Similarly, 1.5% of dapagliflozin patients and 2.6% of those on placebo met a prespecified renal-specific composite of those factors minus death from cardiovascular causes (HR, 0.53; P less than .0001).
Among placebo-treated patients, 2.5% had a sustained decline in eGFR of at least 40% to less than 60 mL/min per 1.73 m2, compared with 1.4% in the dapagliflozin group (HR, 0.54; P less than .0001). There were 11 cases of end-stage renal disease or renal death with dapagliflozin (0.1%), compared with 27 (0.3%) with placebo (HR, 0.41; P = .012).
Among patients who entered the trial with significant renal impairment – an eGFR of less than 60 mL/min per 1.73 m2 – the difference in further renal decline with dapagliflozin was not statistically significant against placebo because of the small number of patients, but Dr. Raz said the drug should still be used earlier in type 2 disease.
Dapagliflozin patients fared worse on renal measurements at 6 months, but caught up by year 2, and surpassed placebo at years 3 and 4, the authors wrote in the latest report.

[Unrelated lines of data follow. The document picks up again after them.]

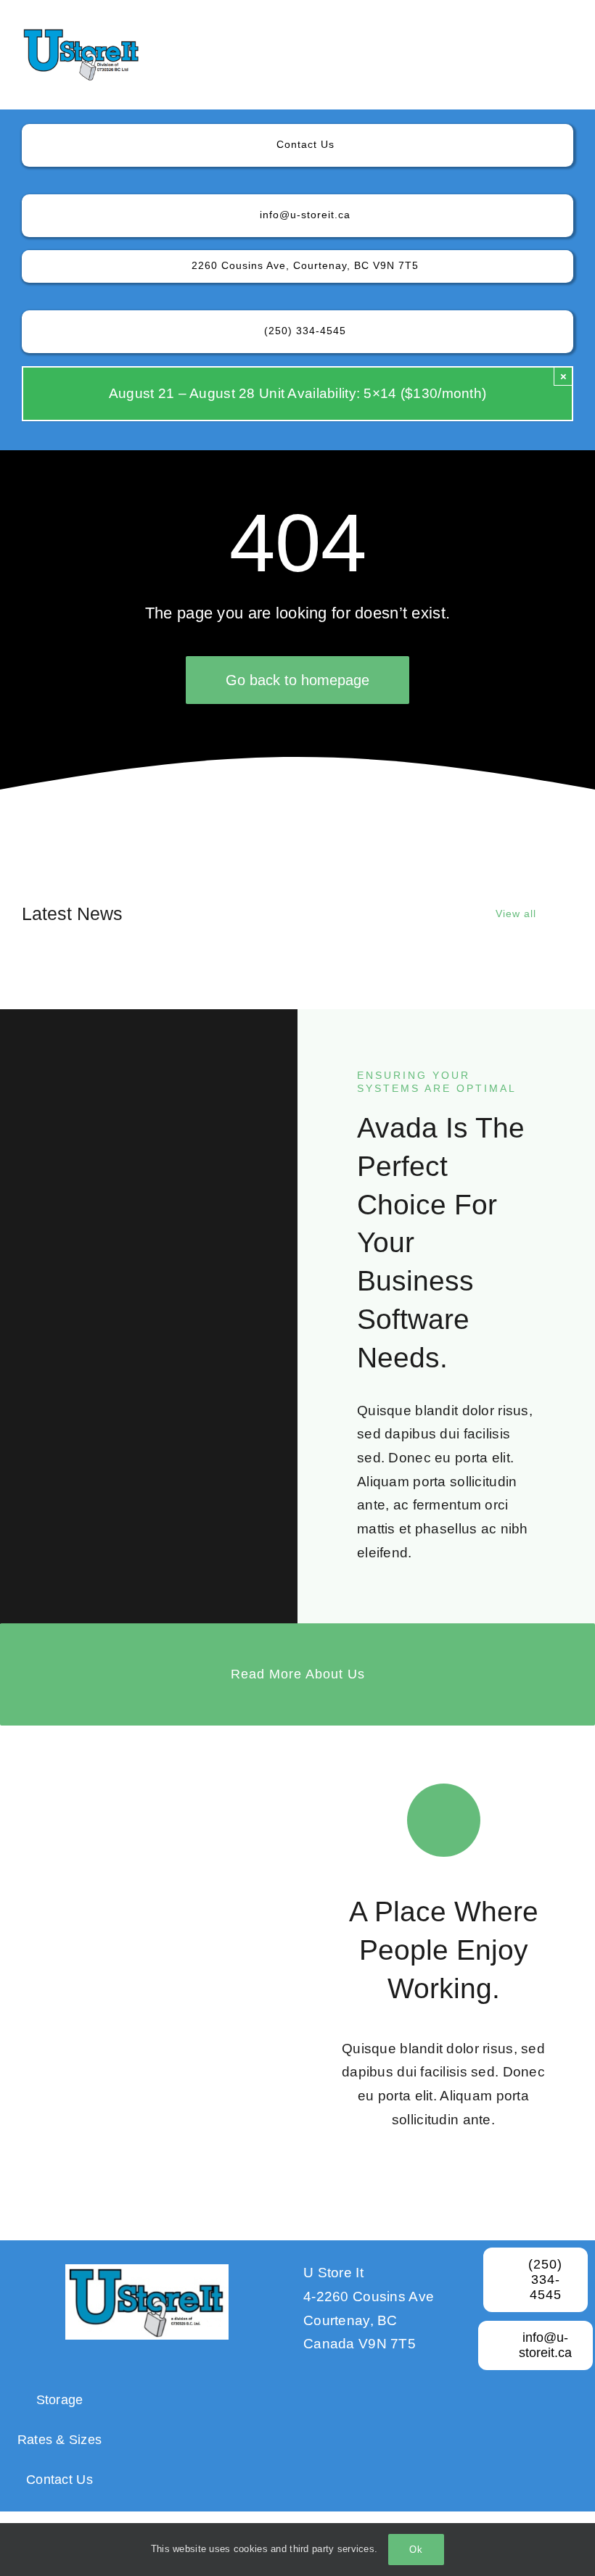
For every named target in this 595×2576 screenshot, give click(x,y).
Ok (416, 2549)
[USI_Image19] (81, 33)
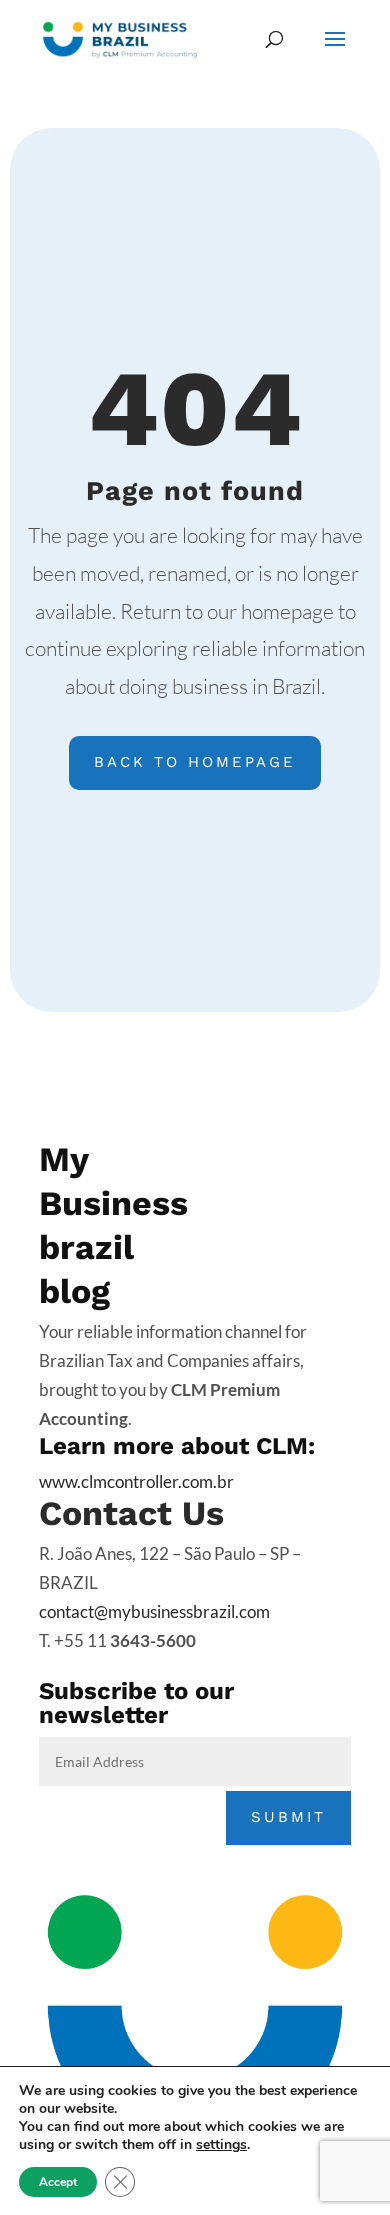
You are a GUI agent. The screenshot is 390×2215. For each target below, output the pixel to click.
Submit (288, 1817)
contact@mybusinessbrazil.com (154, 1611)
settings (221, 2145)
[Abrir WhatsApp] (340, 2089)
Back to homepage (195, 762)
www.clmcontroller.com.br (136, 1481)
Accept (58, 2182)
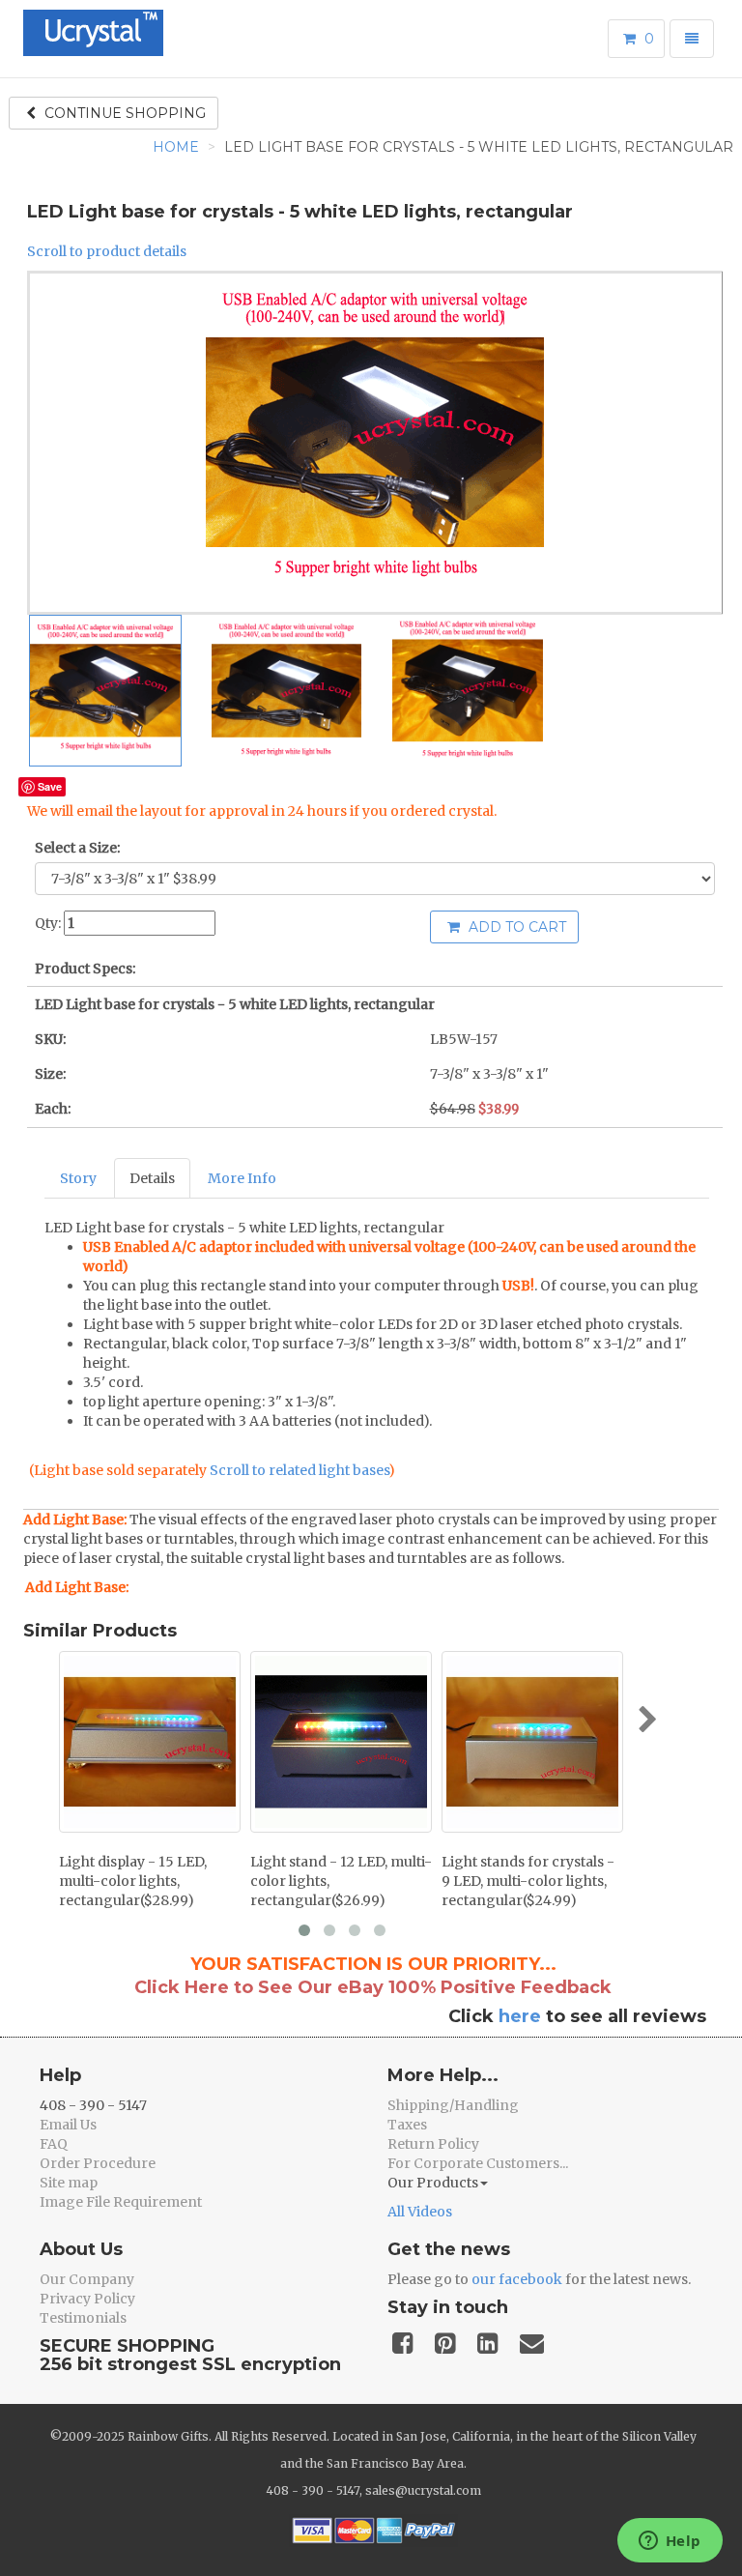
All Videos (419, 2211)
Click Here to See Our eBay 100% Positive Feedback (373, 1987)
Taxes (407, 2124)
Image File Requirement (121, 2202)
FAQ (54, 2144)
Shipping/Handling (453, 2105)
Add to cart (515, 927)
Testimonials (83, 2318)
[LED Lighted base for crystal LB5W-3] (467, 691)
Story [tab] (78, 1178)
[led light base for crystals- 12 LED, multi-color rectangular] (341, 1742)
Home (176, 147)
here (520, 2016)
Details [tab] (152, 1178)
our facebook (516, 2279)
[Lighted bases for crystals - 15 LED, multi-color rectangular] (150, 1742)
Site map (69, 2182)
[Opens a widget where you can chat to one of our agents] (669, 2542)
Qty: (48, 923)
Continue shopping (123, 113)
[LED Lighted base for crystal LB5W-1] (105, 691)
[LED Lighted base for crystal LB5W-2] (287, 691)
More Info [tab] (242, 1178)
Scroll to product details (106, 251)
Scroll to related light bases (299, 1470)
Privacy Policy (87, 2298)
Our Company (87, 2279)
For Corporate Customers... (477, 2163)
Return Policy (433, 2144)
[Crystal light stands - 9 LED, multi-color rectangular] (532, 1742)
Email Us (68, 2124)
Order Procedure (98, 2163)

Just more than 60% of participants were men; patients were in their 60s, on average, and overweight. About 80% of the patients were white.
AstraZeneca, which makes dapagliflozin, was involved with study design, data collection, data analysis, interpretation, and writing of the report. Four authors were employees of the company, and all but two of the 17 others, including Dr. Raz, disclosed personal payments from the company and/or research funding. Dr. Riddle disclosed receiving research funding from AstraZeneca.